I nod. I remember when I used to accompany him on those business dinners. I open my mouth to tell him that I’d like to come, but he’s kissed the baby and is halfway to the door. An empty planet.
I turn my attention to the manny.
“So you’re related to your boss,” I say lamely, biting into an apple. Sam raises an eyebrow at me, but doesn’t respond. My mind goes to that place where I wonder if Caleb ever slept with Cammie.
“Do you … um … do you hang out with her much?”
He shrugs. “Cammie has a lot of friends. Martinis with the girls really isn’t my thing.”
“But, don’t you want to meet someone?” I ask, getting sidetracked. He’s pretty good looking if you’re into the grungy musician type. Hellooo, grunge died with Kurt Cobain.
“Is that where you’d hang out if you were single?” He looks directly at me when he asks. It’s a simple question, but the look in his eyes makes me feel like I’m being interrogated.
“I’m not single,” I snap.
“Proof,” he holds the baby up. I look away.
“Have you met any of her friends?” I am hoping for a reference of some sort to Olivia. It would be nice to know if she plays into this somehow.
Sam plays dumb.
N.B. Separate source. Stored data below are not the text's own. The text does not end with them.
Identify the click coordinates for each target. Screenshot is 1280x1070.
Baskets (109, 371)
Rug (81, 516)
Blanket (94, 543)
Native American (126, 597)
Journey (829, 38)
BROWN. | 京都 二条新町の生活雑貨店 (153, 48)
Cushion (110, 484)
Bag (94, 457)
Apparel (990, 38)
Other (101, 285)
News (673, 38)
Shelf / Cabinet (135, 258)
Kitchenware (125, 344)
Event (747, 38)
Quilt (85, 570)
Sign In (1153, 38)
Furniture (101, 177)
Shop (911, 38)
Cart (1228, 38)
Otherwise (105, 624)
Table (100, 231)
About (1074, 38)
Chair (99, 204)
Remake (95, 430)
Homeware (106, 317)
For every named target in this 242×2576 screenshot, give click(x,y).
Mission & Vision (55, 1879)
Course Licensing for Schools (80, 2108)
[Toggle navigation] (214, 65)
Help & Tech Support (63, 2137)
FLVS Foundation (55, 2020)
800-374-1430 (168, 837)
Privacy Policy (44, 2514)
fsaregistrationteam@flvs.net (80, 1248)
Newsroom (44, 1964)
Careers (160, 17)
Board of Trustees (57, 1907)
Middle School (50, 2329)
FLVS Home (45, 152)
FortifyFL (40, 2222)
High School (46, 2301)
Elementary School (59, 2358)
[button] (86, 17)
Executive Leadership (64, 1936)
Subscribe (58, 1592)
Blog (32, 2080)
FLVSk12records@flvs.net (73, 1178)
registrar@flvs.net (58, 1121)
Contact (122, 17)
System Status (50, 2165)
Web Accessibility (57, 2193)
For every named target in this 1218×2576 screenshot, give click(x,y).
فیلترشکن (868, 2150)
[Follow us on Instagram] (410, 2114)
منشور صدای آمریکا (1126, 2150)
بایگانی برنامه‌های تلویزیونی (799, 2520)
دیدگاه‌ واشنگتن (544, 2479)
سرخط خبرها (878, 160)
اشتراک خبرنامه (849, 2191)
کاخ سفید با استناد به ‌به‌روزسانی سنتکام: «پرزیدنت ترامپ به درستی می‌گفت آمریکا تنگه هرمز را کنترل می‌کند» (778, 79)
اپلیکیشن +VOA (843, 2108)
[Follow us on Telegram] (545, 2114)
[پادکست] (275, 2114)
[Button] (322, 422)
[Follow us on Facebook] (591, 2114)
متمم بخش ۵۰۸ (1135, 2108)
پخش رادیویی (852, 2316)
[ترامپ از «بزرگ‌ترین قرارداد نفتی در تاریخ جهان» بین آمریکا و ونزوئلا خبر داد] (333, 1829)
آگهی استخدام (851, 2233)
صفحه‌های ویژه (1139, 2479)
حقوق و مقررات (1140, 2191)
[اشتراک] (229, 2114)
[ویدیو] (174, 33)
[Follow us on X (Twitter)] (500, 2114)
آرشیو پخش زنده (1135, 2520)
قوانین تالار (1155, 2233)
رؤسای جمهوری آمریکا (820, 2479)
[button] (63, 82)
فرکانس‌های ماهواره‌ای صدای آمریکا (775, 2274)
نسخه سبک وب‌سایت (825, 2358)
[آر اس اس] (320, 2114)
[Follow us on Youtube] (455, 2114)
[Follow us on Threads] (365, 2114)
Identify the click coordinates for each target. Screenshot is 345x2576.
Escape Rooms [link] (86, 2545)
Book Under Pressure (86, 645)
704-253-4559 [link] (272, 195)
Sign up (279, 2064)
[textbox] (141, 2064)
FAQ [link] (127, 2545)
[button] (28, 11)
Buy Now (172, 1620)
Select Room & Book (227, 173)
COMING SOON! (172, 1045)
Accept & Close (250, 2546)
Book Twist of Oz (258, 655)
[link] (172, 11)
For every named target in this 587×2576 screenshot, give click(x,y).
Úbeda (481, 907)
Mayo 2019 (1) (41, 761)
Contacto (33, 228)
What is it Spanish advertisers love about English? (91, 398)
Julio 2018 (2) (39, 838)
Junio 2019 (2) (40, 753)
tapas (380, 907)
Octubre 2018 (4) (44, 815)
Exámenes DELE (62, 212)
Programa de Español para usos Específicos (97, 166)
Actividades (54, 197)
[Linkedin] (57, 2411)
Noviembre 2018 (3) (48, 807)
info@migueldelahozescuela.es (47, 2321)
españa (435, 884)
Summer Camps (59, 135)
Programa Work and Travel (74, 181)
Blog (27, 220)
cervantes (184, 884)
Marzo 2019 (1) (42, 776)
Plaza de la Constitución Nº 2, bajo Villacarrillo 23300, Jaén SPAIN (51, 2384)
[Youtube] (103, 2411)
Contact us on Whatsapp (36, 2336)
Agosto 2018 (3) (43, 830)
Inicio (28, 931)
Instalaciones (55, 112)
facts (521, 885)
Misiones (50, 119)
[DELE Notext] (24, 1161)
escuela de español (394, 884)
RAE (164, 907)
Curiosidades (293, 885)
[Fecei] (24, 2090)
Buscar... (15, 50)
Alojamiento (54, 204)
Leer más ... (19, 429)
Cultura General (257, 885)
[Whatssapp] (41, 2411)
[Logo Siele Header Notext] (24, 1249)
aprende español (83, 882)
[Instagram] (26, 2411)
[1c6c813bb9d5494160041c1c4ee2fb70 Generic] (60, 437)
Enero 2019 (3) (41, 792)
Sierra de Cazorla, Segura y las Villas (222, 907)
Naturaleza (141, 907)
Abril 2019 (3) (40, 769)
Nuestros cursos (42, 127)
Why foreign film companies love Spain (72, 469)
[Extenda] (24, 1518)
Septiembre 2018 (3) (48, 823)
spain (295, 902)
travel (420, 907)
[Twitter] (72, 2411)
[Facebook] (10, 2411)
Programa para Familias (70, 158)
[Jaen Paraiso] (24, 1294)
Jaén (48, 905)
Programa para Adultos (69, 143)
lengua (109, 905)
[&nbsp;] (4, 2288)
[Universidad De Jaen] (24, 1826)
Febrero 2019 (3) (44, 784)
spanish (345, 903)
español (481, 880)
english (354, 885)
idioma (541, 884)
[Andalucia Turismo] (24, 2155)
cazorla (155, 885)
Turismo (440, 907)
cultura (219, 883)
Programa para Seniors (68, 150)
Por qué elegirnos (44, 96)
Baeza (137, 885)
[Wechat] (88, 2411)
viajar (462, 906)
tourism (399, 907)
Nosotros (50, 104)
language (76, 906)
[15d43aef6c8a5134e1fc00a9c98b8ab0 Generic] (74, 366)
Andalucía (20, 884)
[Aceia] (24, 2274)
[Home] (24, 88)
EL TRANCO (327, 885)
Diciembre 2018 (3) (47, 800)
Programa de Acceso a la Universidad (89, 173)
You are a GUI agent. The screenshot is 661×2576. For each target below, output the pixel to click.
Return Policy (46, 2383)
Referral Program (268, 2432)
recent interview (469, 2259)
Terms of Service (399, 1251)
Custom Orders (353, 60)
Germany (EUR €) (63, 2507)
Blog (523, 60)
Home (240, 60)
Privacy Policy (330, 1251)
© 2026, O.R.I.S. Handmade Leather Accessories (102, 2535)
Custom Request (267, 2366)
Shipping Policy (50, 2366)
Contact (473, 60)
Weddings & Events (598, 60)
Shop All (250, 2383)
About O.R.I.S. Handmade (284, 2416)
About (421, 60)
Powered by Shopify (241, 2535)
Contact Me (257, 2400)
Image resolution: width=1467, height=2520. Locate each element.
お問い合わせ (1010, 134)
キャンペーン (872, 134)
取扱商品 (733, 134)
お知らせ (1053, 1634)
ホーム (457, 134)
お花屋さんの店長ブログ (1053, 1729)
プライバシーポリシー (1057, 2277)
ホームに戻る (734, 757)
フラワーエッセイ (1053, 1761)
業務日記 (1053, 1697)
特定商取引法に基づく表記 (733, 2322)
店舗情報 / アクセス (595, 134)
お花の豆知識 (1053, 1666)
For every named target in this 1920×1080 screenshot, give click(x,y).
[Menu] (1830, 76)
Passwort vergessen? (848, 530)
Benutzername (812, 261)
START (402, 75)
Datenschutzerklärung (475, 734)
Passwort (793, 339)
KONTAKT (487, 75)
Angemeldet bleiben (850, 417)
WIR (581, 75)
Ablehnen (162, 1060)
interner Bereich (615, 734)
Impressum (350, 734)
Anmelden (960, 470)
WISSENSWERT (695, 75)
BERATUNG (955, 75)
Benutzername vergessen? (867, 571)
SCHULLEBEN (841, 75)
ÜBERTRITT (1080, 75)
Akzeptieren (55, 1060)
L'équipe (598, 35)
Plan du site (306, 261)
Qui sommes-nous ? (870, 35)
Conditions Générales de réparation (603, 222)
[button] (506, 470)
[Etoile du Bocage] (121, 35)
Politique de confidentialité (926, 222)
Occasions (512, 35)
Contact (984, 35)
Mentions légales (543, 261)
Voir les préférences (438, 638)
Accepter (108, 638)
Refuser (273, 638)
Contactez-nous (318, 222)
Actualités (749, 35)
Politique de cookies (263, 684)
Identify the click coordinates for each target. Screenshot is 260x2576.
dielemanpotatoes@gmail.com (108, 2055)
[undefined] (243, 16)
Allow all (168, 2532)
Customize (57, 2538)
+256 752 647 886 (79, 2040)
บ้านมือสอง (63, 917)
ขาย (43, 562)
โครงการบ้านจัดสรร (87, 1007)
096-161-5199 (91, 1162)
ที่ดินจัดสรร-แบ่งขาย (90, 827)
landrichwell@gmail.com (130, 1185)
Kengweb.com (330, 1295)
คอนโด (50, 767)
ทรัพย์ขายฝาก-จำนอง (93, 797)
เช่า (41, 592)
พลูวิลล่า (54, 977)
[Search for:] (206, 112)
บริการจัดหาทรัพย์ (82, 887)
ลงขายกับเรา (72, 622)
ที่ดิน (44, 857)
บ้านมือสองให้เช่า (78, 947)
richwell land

I can’t tell whether or not he knows something.
“Eh, a couple here and there,” he says dabbing Estella’s mouth with a burp rag. “Are you sure you don’t want to do this?” he nods towards the baby. “I don’t want to take away your time with her.”
When he looks down at her, I roll my eyes.
“Nope, I’m good,” I say pleasantly.
“You’re not bonding with her, are you?” he says, without looking at me.
I’m glad he can’t see my face. My face is smeared in shock. I force my features into neutrality.
“Why would you say that?” I narrow my eyes. “You’ve known me for what? Five minutes?”
“It’s nothing to be ashamed of,” he says ignoring me. “Most women experience some form of depression after they give birth.”
“Okay, Dr. Phil. I am not depressed!” I turn away and then spin back around. “How dare you judge me — you think you’re qualified to “diagnose” me, psych boy? Why don’t you take a good square look at your own parenting skills? You have a kid in Puerto Rico, buddy … without you.”
Sam seems unfazed by my words. Instead of recoiling like I want him to, he looks at me thoughtfully.
“Caleb is a pretty nice guy.”
I stare at him. What did that matter? Was this some type of psychological trick? Some sort of trap that will confirm to him that I suffer from the baby blues? I lick my lips and try to see his angle.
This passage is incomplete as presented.